**Set task:** In the data below, report each line that contains the word "what".

[Items listed in a dataset]

* * * * * * *

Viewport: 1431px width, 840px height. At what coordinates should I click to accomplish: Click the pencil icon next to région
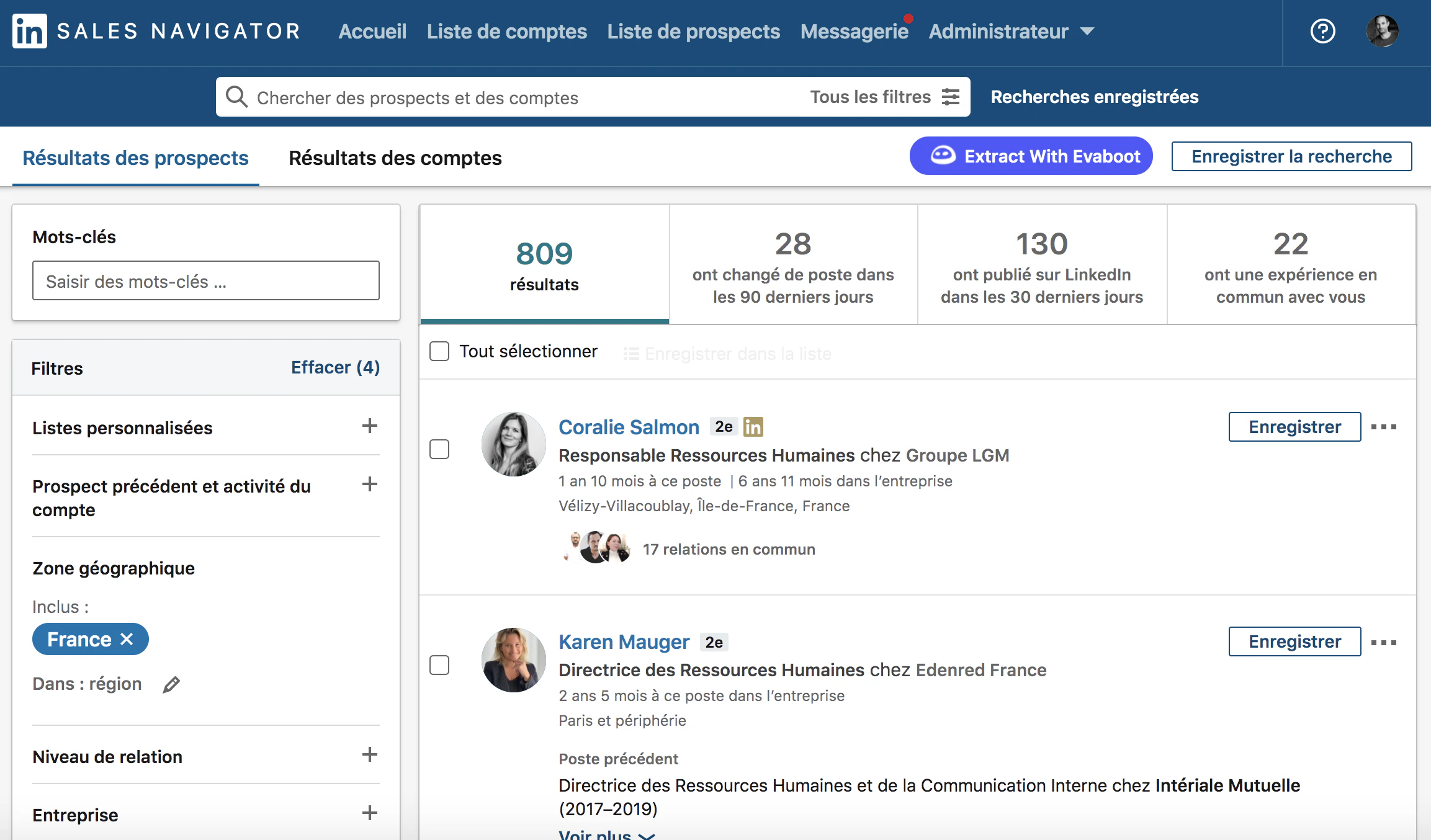(171, 684)
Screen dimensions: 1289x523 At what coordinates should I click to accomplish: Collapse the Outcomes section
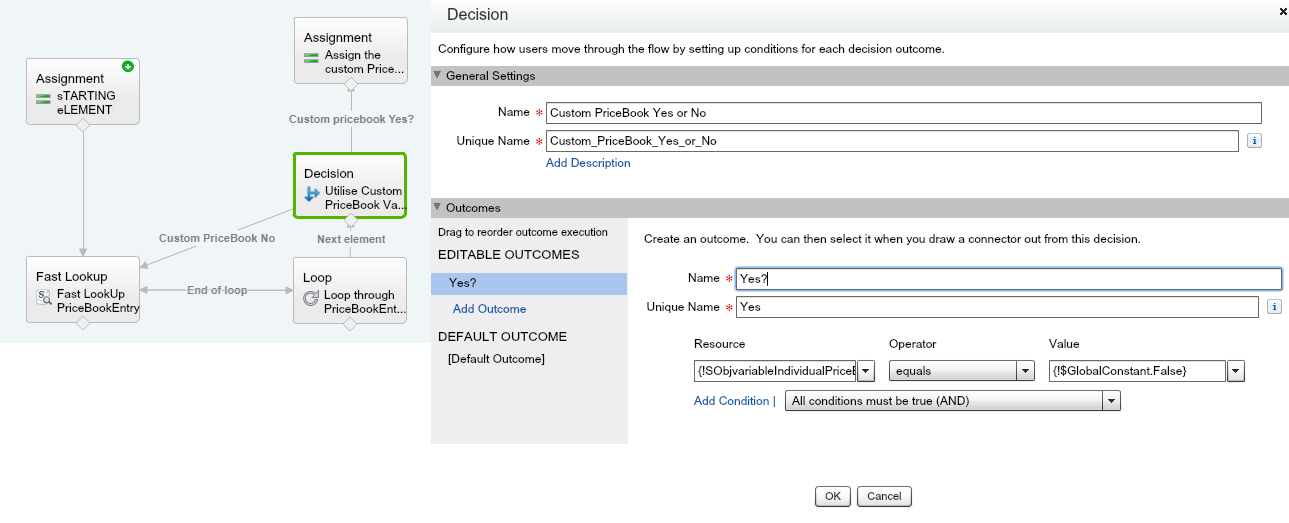point(437,208)
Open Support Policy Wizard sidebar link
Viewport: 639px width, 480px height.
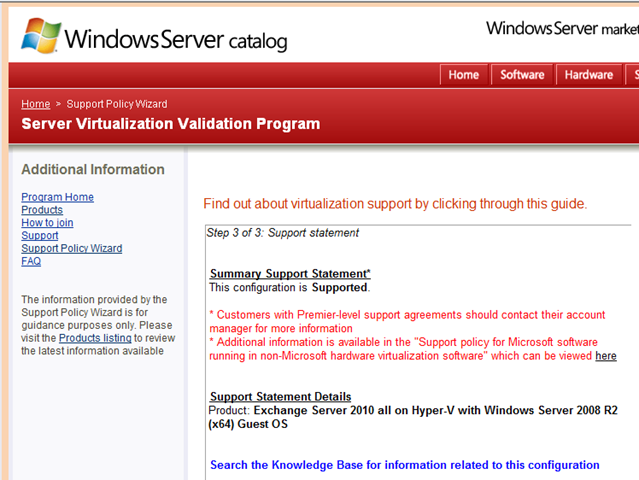click(x=72, y=249)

* * * * * * *

**Full response:**
Viewport: 1431px width, 840px height. At what coordinates should I click to accomplish: Click the pencil icon next to région
Screen dimensions: 1289x523 At what coordinates should I click to accomplish: Collapse the Outcomes section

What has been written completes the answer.